─── The records

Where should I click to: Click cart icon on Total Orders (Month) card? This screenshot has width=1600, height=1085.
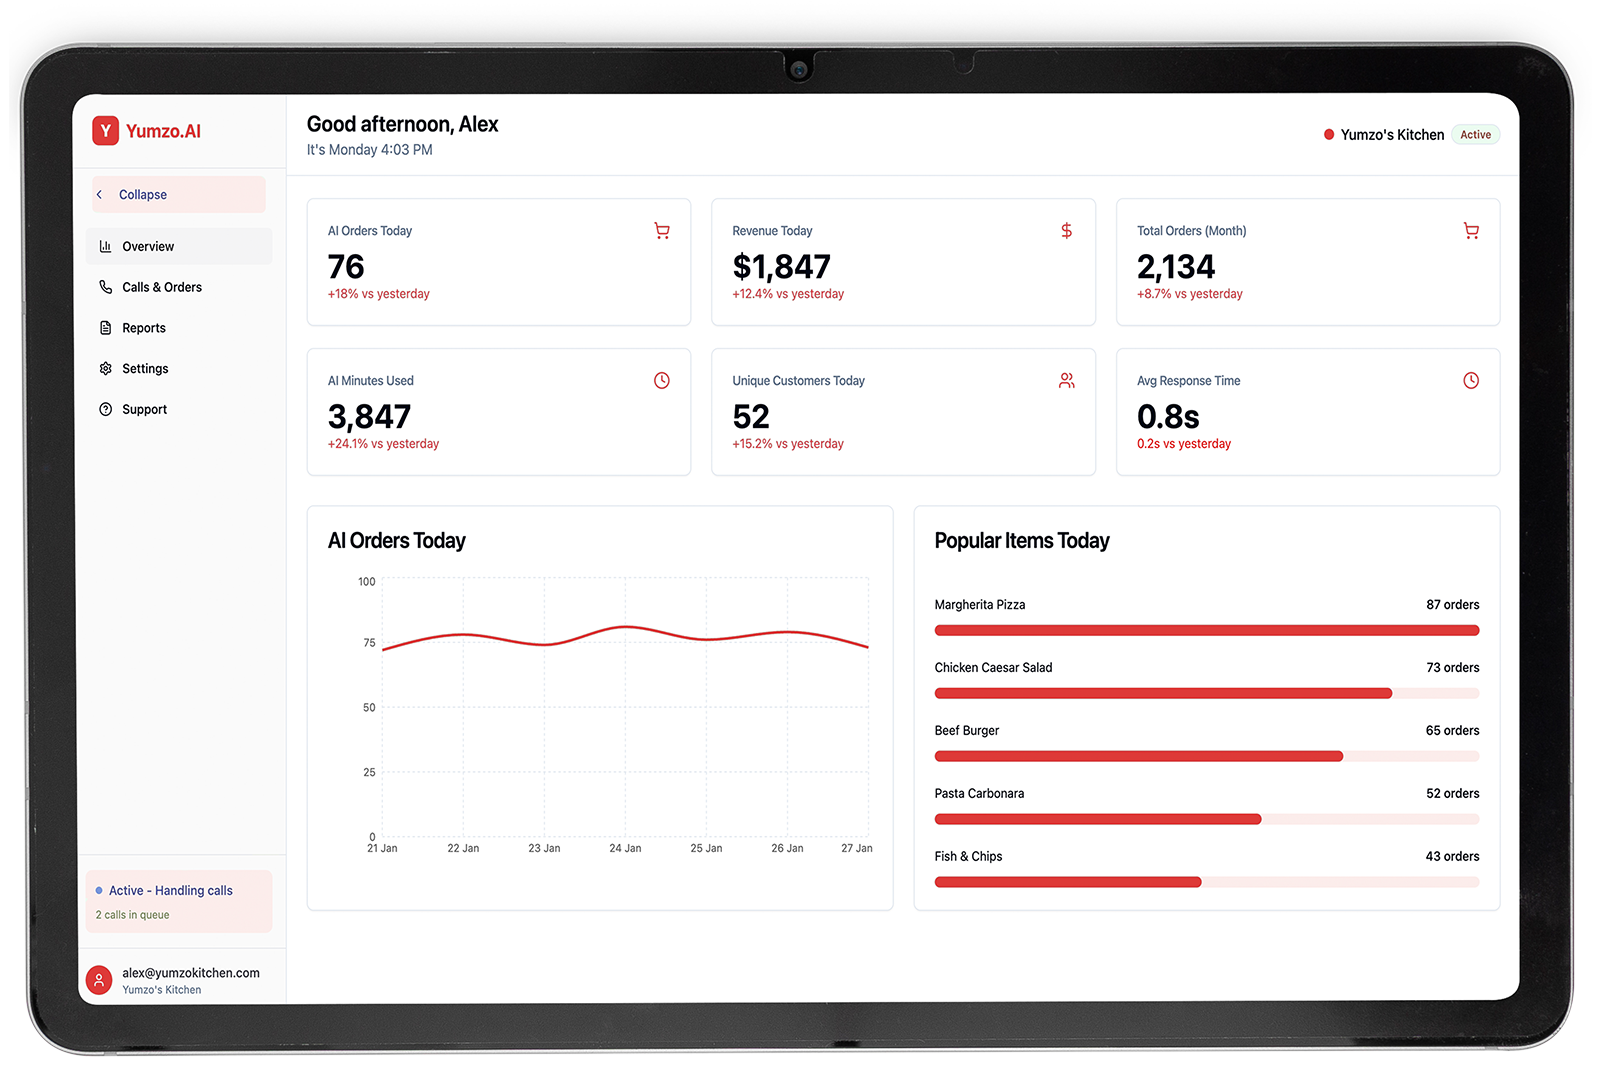click(x=1470, y=231)
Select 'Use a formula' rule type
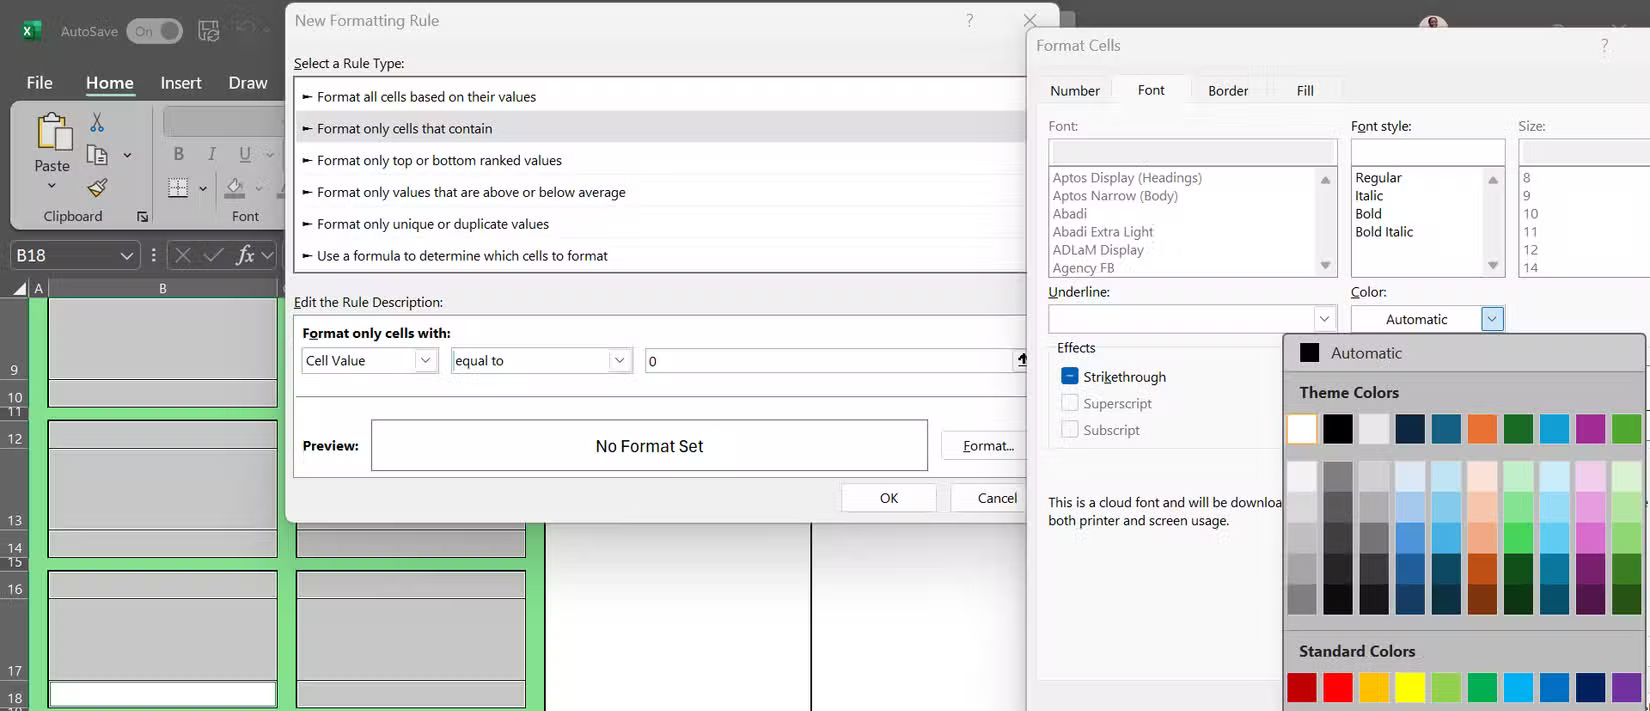1650x711 pixels. [x=462, y=256]
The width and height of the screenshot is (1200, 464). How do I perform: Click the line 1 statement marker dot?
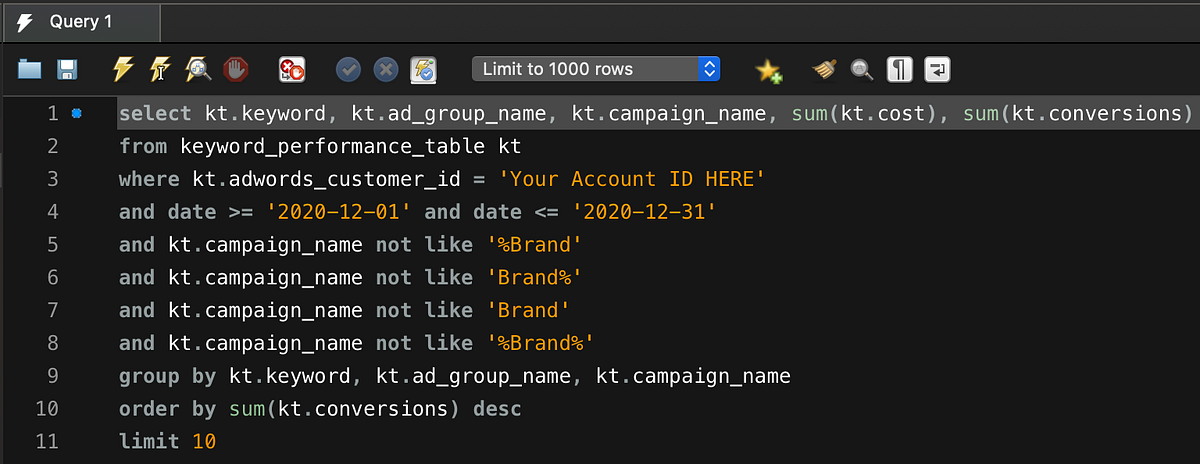[x=78, y=113]
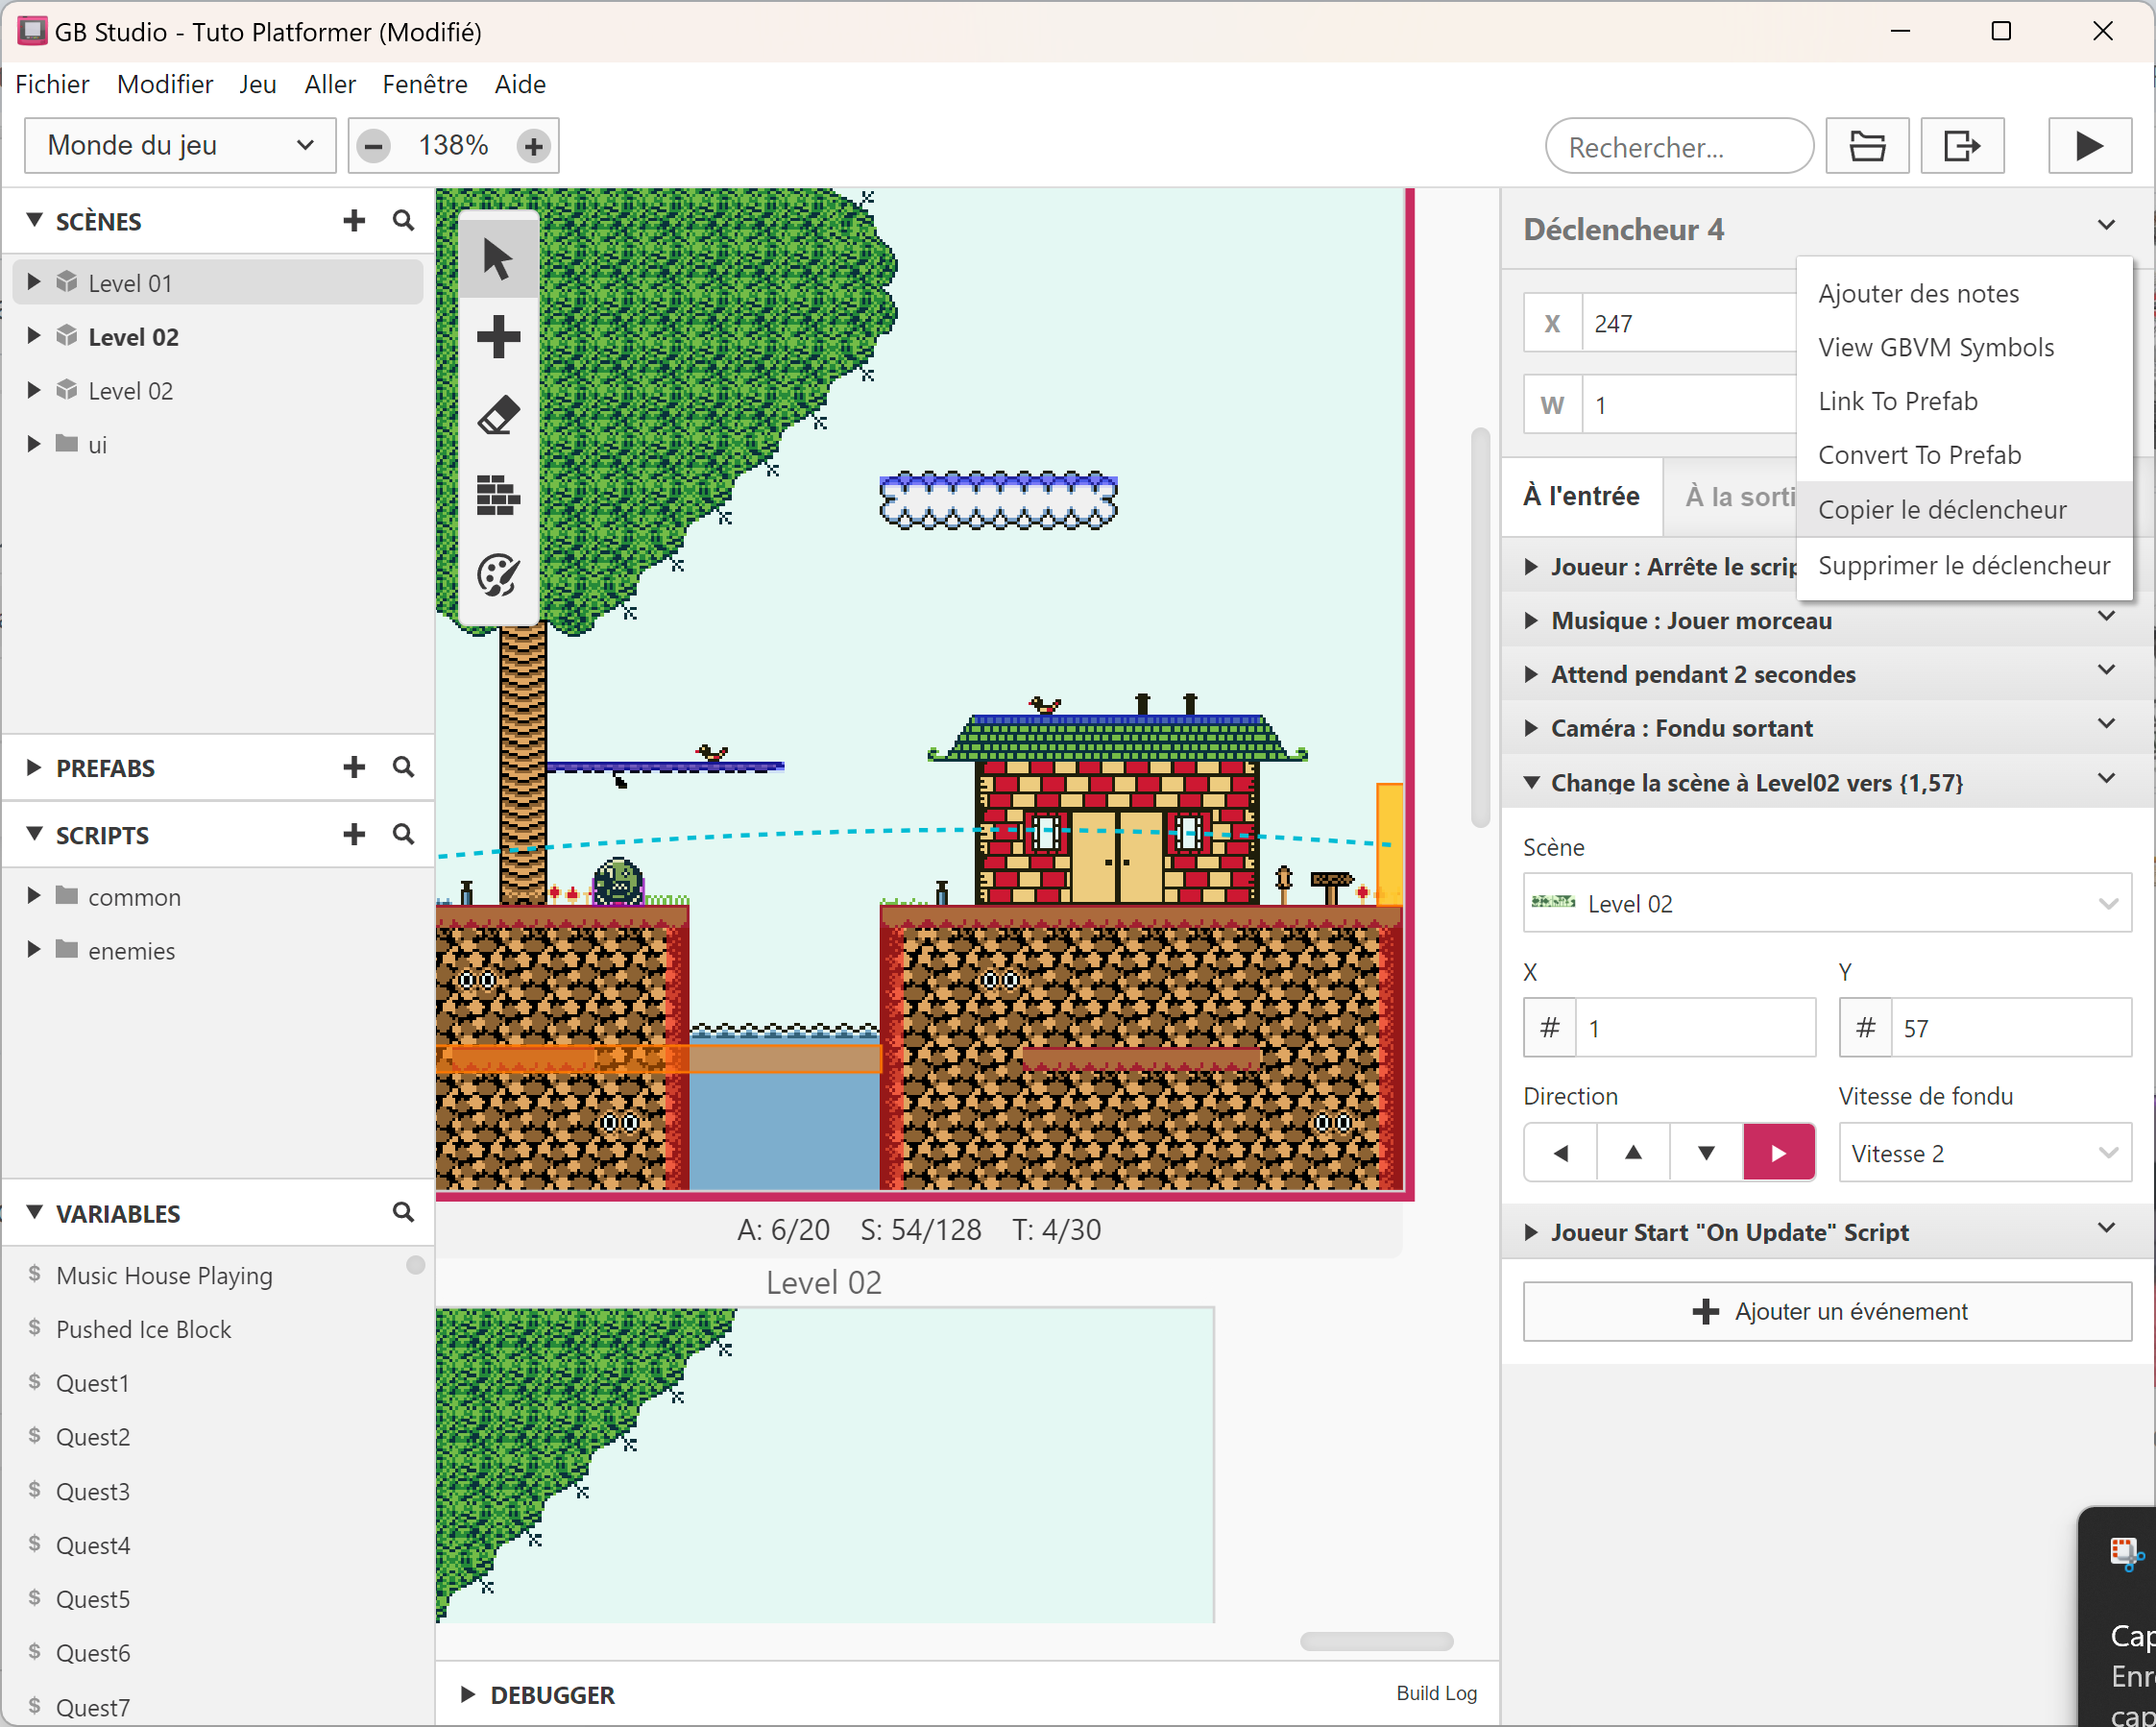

──────

Repeat the rows word for word, starting at the line that contains "Select 'Use a formula' rule type" and ending at the last of the rows, and leave the pictures out.

### The output
Select 'Use a formula' rule type
1650x711 pixels. [x=462, y=256]
The width and height of the screenshot is (1200, 464). How do I perform: Click the line 1 statement marker dot?
[x=78, y=113]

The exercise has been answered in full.